Un nouveau souffle pourrait bien traverser les plaines agricoles tchadiennes. Le 17 février, un accord de financement crucial a été signé à N’Djamena entre Patrick Egloff et le directeur général de l’Institut tchadien de recherche agronomique pour le développement, Abdelkhadir Attidjani Koiboro. À travers ce partenariat, Suisse consent une enveloppe de 450 millions de francs CFA destinée à doper la production nationale de semences sur une période de trois ans.
L’accord, paraphé dans les locaux dudit institut, marque une étape stratégique dans la coopération que Berne entretient depuis des années avec Tchad. L’objectif est clair : renforcer l’autonomie agricole du pays en améliorant la disponibilité, la qualité et la performance des semences, un levier déterminant pour affronter l’insécurité alimentaire persistante.
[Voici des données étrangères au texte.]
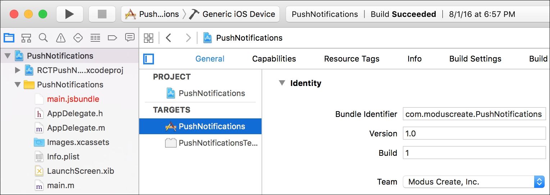Open the project navigator folder icon
Image resolution: width=550 pixels, height=195 pixels.
[x=9, y=37]
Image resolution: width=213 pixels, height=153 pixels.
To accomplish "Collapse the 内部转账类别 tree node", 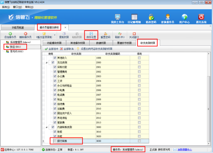I will (x=47, y=127).
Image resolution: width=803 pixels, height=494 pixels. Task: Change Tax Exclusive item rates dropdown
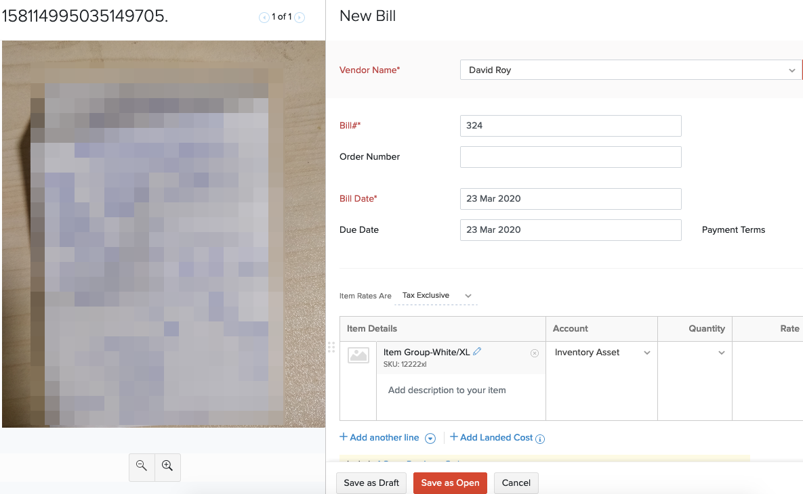[x=436, y=296]
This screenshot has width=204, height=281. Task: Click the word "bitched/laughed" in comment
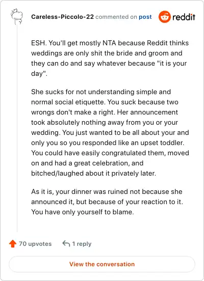coord(57,173)
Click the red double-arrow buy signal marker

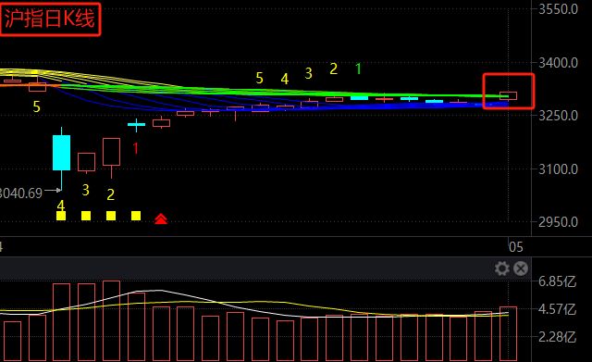pos(161,218)
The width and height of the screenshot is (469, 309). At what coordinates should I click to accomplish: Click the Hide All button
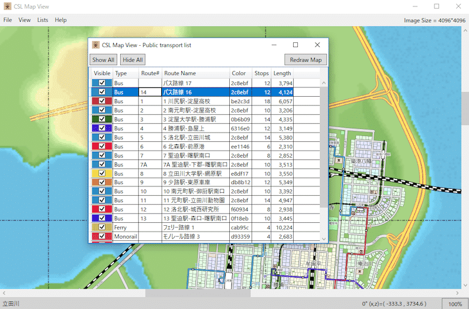(132, 60)
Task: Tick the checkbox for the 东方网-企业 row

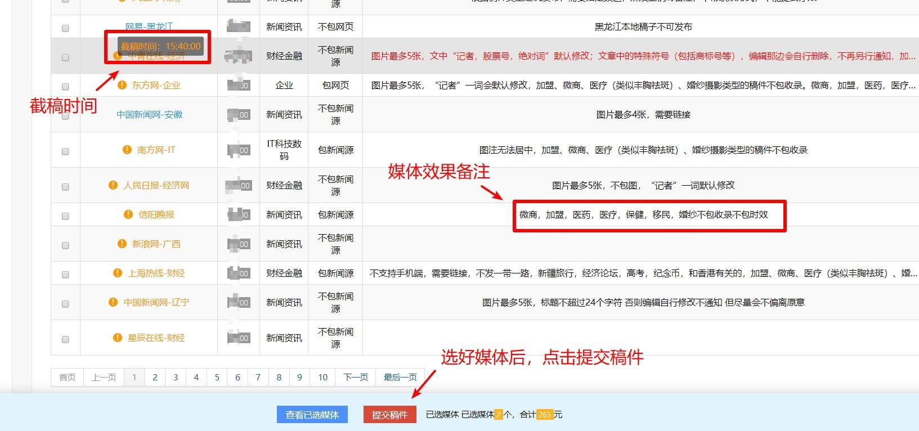Action: coord(65,87)
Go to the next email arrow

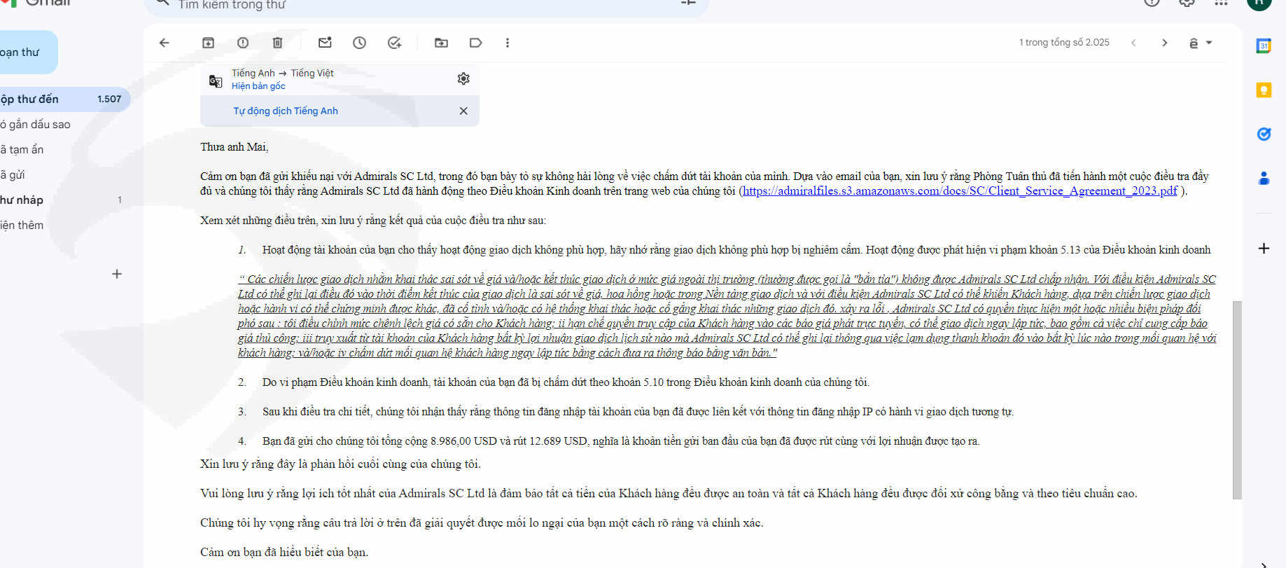click(1165, 43)
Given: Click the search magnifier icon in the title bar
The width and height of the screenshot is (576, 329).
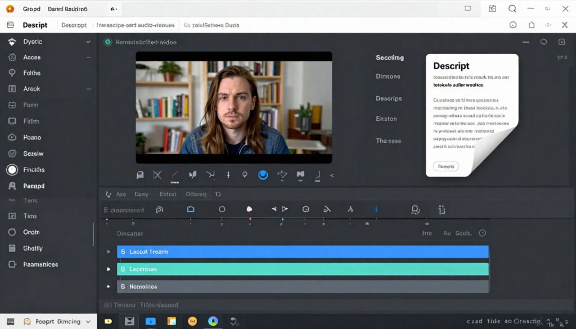Looking at the screenshot, I should pos(512,8).
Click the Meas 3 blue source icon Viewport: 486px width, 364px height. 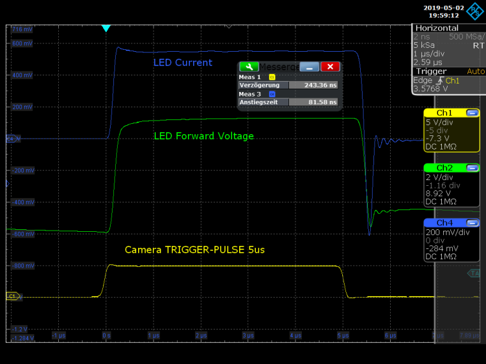coord(272,94)
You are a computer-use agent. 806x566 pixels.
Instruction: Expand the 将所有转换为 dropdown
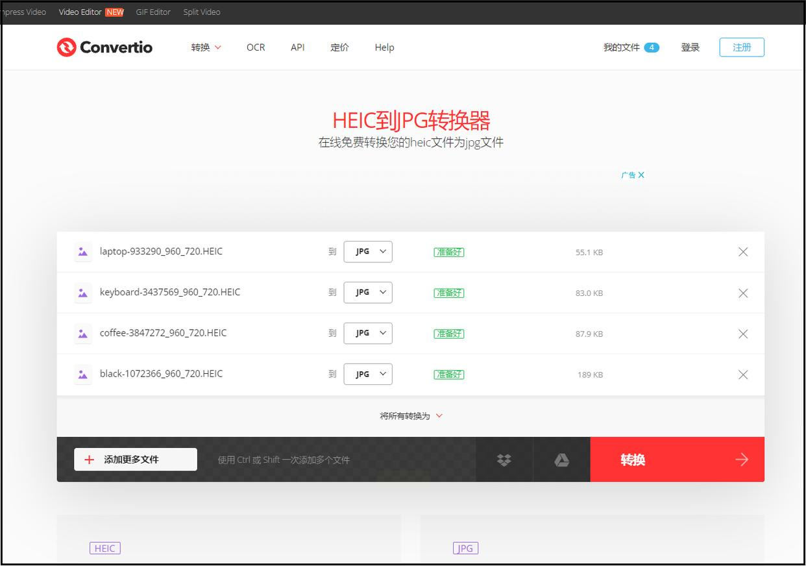(x=411, y=416)
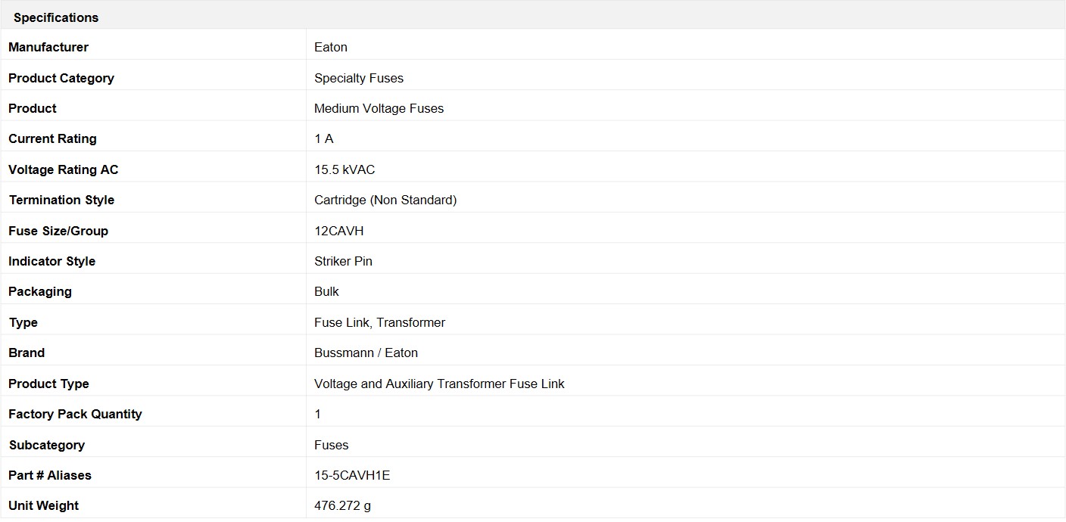Click the Specifications section header
This screenshot has height=522, width=1066.
(x=56, y=17)
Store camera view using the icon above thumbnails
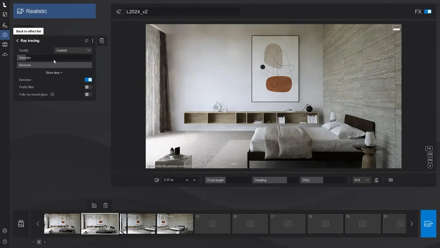 click(94, 205)
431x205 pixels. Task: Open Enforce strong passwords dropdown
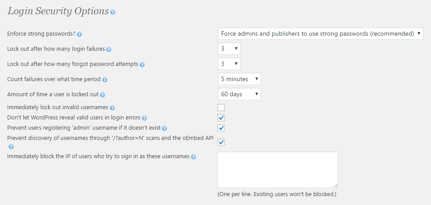pos(320,33)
Au-delà de l’apport financier, ce programme triennal ambitionne de professionnaliser davantage les acteurs de la filière, d’équiper les centres de recherche et de revitaliser un secteur qui peine encore à répondre aux besoins croissants des producteurs et des populations. Pour les partenaires, investir dans la semence, c’est investir dans la souveraineté alimentaire et la résilience climatique.
Reste à voir si cette bouffée d’oxygène, bienvenue dans un écosystème agricole souvent éprouvé, sera utilisée avec rigueur et transparence. Les attentes sont immenses. Le défi l’est tout autant.